:: Data under study ::

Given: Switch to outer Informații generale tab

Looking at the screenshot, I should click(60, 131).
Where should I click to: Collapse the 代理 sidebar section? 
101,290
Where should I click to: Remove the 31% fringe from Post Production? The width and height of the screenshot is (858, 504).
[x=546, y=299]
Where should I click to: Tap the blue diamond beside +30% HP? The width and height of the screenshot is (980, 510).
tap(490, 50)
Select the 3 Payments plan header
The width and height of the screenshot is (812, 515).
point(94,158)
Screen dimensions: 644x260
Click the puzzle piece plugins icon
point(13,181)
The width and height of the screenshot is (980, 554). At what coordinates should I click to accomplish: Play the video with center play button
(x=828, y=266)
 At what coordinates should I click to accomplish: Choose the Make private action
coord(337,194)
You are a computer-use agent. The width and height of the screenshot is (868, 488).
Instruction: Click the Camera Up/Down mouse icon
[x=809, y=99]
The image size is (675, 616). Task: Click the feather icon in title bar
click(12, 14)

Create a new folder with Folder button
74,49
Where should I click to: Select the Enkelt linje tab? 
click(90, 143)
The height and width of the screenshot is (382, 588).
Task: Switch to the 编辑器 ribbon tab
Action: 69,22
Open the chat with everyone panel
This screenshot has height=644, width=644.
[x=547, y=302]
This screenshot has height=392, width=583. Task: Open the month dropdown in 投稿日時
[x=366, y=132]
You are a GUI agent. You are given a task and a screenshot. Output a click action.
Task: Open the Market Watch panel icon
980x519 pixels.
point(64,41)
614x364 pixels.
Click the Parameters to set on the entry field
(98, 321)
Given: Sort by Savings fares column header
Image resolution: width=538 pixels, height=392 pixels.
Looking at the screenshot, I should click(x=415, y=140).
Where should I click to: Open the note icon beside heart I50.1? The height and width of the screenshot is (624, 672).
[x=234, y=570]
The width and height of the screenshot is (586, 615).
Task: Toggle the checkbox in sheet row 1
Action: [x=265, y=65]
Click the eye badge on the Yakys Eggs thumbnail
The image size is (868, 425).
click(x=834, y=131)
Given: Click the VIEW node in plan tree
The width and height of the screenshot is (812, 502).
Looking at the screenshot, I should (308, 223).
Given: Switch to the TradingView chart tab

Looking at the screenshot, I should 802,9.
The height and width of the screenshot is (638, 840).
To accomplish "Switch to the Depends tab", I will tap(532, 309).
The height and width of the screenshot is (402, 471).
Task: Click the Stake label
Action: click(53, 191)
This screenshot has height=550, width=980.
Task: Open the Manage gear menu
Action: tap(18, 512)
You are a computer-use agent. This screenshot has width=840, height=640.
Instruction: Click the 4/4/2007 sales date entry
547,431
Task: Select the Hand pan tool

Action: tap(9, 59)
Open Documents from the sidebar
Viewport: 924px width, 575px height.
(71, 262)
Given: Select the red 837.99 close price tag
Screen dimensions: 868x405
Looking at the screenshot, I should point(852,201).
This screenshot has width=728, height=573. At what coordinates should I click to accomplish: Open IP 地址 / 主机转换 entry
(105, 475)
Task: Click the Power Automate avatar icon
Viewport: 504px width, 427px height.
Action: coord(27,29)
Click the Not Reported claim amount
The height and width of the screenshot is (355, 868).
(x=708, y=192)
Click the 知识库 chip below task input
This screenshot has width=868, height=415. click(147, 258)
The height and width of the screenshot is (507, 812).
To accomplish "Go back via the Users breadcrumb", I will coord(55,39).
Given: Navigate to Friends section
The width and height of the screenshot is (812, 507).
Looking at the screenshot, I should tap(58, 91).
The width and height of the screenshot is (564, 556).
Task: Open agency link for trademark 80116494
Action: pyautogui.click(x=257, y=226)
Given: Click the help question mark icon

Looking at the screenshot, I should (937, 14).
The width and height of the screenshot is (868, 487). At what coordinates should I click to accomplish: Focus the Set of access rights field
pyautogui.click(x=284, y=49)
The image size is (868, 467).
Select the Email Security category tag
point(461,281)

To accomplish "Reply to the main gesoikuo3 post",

:::

=== Work instructions ===
Write out all of the records once more, exactly.

=== Problem solution ===
Given: Switch to outer Informații generale tab

Looking at the screenshot, I should click(60, 131).
Where should I click to: Collapse the 代理 sidebar section? 
101,290
Where should I click to: Remove the 31% fringe from Post Production? The width and height of the screenshot is (858, 504).
[x=546, y=299]
Where should I click to: Tap the blue diamond beside +30% HP? The width and height of the screenshot is (980, 510).
tap(490, 50)
Select the 3 Payments plan header
The width and height of the screenshot is (812, 515).
point(94,158)
Screen dimensions: 644x260
Click the puzzle piece plugins icon
point(13,181)
The width and height of the screenshot is (980, 554). At what coordinates should I click to accomplish: Play the video with center play button
(x=828, y=266)
 At what coordinates should I click to accomplish: Choose the Make private action
coord(337,194)
You are a computer-use agent. The width and height of the screenshot is (868, 488).
Instruction: Click the Camera Up/Down mouse icon
[x=809, y=99]
The image size is (675, 616). Task: Click the feather icon in title bar
click(12, 14)

Create a new folder with Folder button
74,49
Where should I click to: Select the Enkelt linje tab? 
click(90, 143)
The height and width of the screenshot is (382, 588).
Task: Switch to the 编辑器 ribbon tab
Action: 69,22
Open the chat with everyone panel
This screenshot has height=644, width=644.
[x=547, y=302]
This screenshot has height=392, width=583. Task: Open the month dropdown in 投稿日時
[x=366, y=132]
You are a GUI agent. You are given a task and a screenshot. Output a click action.
Task: Open the Market Watch panel icon
980x519 pixels.
point(64,41)
614x364 pixels.
Click the Parameters to set on the entry field
(98, 321)
Given: Sort by Savings fares column header
Image resolution: width=538 pixels, height=392 pixels.
Looking at the screenshot, I should click(x=415, y=140).
Where should I click to: Open the note icon beside heart I50.1? The height and width of the screenshot is (624, 672).
[x=234, y=570]
The width and height of the screenshot is (586, 615).
Task: Toggle the checkbox in sheet row 1
Action: [x=265, y=65]
Click the eye badge on the Yakys Eggs thumbnail
The image size is (868, 425).
click(x=834, y=131)
Given: Click the VIEW node in plan tree
The width and height of the screenshot is (812, 502).
Looking at the screenshot, I should (308, 223).
Given: Switch to the TradingView chart tab

Looking at the screenshot, I should 802,9.
The height and width of the screenshot is (638, 840).
To accomplish "Switch to the Depends tab", I will tap(532, 309).
The height and width of the screenshot is (402, 471).
Task: Click the Stake label
Action: click(53, 191)
This screenshot has height=550, width=980.
Task: Open the Manage gear menu
Action: tap(18, 512)
You are a computer-use agent. This screenshot has width=840, height=640.
Instruction: Click the 4/4/2007 sales date entry
547,431
Task: Select the Hand pan tool

Action: tap(9, 59)
Open Documents from the sidebar
Viewport: 924px width, 575px height.
(71, 262)
Given: Select the red 837.99 close price tag
Screen dimensions: 868x405
Looking at the screenshot, I should point(852,201).
This screenshot has width=728, height=573. At what coordinates should I click to accomplish: Open IP 地址 / 主机转换 entry
(105, 475)
Task: Click the Power Automate avatar icon
Viewport: 504px width, 427px height.
Action: coord(27,29)
Click the Not Reported claim amount
The height and width of the screenshot is (355, 868).
(x=708, y=192)
Click the 知识库 chip below task input
This screenshot has width=868, height=415. click(147, 258)
The height and width of the screenshot is (507, 812).
To accomplish "Go back via the Users breadcrumb", I will coord(55,39).
Given: Navigate to Friends section
The width and height of the screenshot is (812, 507).
Looking at the screenshot, I should tap(58, 91).
The width and height of the screenshot is (564, 556).
Task: Open agency link for trademark 80116494
Action: pyautogui.click(x=257, y=226)
Given: Click the help question mark icon

Looking at the screenshot, I should (937, 14).
The width and height of the screenshot is (868, 487). At what coordinates should I click to accomplish: Focus the Set of access rights field
pyautogui.click(x=284, y=49)
The image size is (868, 467).
Select the Email Security category tag
point(461,281)

To accomplish "Reply to the main gesoikuo3 post",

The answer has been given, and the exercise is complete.